**Task instructions**
What is needed is an exact copy of all the lines below.

**Saved entries**

^^^^^^^^

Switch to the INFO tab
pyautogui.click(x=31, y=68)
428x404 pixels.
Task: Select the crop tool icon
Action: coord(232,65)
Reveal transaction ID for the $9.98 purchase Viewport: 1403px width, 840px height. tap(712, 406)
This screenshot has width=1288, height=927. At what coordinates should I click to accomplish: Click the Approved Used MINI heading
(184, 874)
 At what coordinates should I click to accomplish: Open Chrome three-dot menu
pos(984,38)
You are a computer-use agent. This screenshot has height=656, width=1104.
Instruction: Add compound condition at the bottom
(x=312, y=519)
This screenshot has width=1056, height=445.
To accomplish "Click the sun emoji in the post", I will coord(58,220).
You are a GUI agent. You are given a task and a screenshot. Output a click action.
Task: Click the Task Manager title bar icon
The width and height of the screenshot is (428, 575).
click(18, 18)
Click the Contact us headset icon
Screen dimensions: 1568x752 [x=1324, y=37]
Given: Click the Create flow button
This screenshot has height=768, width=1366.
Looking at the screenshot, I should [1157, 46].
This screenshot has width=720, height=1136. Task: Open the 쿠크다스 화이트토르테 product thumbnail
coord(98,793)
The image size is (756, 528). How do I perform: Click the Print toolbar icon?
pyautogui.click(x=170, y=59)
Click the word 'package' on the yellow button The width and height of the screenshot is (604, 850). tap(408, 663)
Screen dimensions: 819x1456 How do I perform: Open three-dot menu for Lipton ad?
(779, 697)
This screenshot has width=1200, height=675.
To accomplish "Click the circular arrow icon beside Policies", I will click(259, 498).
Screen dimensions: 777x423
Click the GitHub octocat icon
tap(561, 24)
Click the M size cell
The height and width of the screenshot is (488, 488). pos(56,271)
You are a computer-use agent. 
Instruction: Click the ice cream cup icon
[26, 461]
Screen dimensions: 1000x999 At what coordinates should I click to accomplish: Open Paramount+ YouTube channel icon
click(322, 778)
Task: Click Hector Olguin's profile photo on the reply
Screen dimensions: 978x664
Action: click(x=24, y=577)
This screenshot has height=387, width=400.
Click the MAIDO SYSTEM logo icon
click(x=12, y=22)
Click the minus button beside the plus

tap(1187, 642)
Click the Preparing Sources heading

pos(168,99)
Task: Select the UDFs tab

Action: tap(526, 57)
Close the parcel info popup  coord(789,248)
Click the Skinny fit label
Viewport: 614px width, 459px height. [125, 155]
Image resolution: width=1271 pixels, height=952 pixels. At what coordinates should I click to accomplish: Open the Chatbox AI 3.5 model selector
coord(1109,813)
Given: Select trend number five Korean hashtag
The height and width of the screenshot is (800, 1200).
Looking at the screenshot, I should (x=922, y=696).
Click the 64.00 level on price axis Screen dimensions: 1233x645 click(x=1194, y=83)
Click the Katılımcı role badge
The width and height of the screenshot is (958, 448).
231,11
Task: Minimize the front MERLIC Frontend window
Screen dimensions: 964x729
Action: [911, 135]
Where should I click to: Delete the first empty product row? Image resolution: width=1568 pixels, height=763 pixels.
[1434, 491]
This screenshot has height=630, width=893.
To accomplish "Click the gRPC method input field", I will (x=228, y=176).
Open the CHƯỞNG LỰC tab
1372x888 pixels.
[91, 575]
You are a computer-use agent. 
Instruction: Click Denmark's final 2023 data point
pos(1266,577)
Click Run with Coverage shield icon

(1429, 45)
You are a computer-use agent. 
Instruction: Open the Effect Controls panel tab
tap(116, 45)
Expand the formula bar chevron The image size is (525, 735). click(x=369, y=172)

^^^^^^^^

**Your response**
Switch to the INFO tab
pyautogui.click(x=31, y=68)
428x404 pixels.
Task: Select the crop tool icon
Action: coord(232,65)
Reveal transaction ID for the $9.98 purchase Viewport: 1403px width, 840px height. tap(712, 406)
This screenshot has width=1288, height=927. At what coordinates should I click to accomplish: Click the Approved Used MINI heading
(184, 874)
 At what coordinates should I click to accomplish: Open Chrome three-dot menu
pos(984,38)
You are a computer-use agent. This screenshot has height=656, width=1104.
Instruction: Add compound condition at the bottom
(x=312, y=519)
This screenshot has width=1056, height=445.
To accomplish "Click the sun emoji in the post", I will coord(58,220).
You are a GUI agent. You are given a task and a screenshot. Output a click action.
Task: Click the Task Manager title bar icon
The width and height of the screenshot is (428, 575).
click(18, 18)
Click the Contact us headset icon
Screen dimensions: 1568x752 [x=1324, y=37]
Given: Click the Create flow button
This screenshot has height=768, width=1366.
Looking at the screenshot, I should [1157, 46].
This screenshot has width=720, height=1136. Task: Open the 쿠크다스 화이트토르테 product thumbnail
coord(98,793)
The image size is (756, 528). How do I perform: Click the Print toolbar icon?
pyautogui.click(x=170, y=59)
Click the word 'package' on the yellow button The width and height of the screenshot is (604, 850). tap(408, 663)
Screen dimensions: 819x1456 How do I perform: Open three-dot menu for Lipton ad?
(779, 697)
This screenshot has width=1200, height=675.
To accomplish "Click the circular arrow icon beside Policies", I will click(259, 498).
Screen dimensions: 777x423
Click the GitHub octocat icon
tap(561, 24)
Click the M size cell
The height and width of the screenshot is (488, 488). pos(56,271)
You are a computer-use agent. 
Instruction: Click the ice cream cup icon
[26, 461]
Screen dimensions: 1000x999 At what coordinates should I click to accomplish: Open Paramount+ YouTube channel icon
click(322, 778)
Task: Click Hector Olguin's profile photo on the reply
Screen dimensions: 978x664
Action: click(x=24, y=577)
This screenshot has height=387, width=400.
Click the MAIDO SYSTEM logo icon
click(x=12, y=22)
Click the minus button beside the plus

tap(1187, 642)
Click the Preparing Sources heading

pos(168,99)
Task: Select the UDFs tab

Action: tap(526, 57)
Close the parcel info popup  coord(789,248)
Click the Skinny fit label
Viewport: 614px width, 459px height. [125, 155]
Image resolution: width=1271 pixels, height=952 pixels. At what coordinates should I click to accomplish: Open the Chatbox AI 3.5 model selector
coord(1109,813)
Given: Select trend number five Korean hashtag
The height and width of the screenshot is (800, 1200).
Looking at the screenshot, I should (x=922, y=696).
Click the 64.00 level on price axis Screen dimensions: 1233x645 click(x=1194, y=83)
Click the Katılımcı role badge
The width and height of the screenshot is (958, 448).
231,11
Task: Minimize the front MERLIC Frontend window
Screen dimensions: 964x729
Action: [911, 135]
Where should I click to: Delete the first empty product row? Image resolution: width=1568 pixels, height=763 pixels.
[1434, 491]
This screenshot has height=630, width=893.
To accomplish "Click the gRPC method input field", I will (x=228, y=176).
Open the CHƯỞNG LỰC tab
1372x888 pixels.
[91, 575]
You are a computer-use agent. 
Instruction: Click Denmark's final 2023 data point
pos(1266,577)
Click Run with Coverage shield icon

(1429, 45)
You are a computer-use agent. 
Instruction: Open the Effect Controls panel tab
tap(116, 45)
Expand the formula bar chevron The image size is (525, 735). click(x=369, y=172)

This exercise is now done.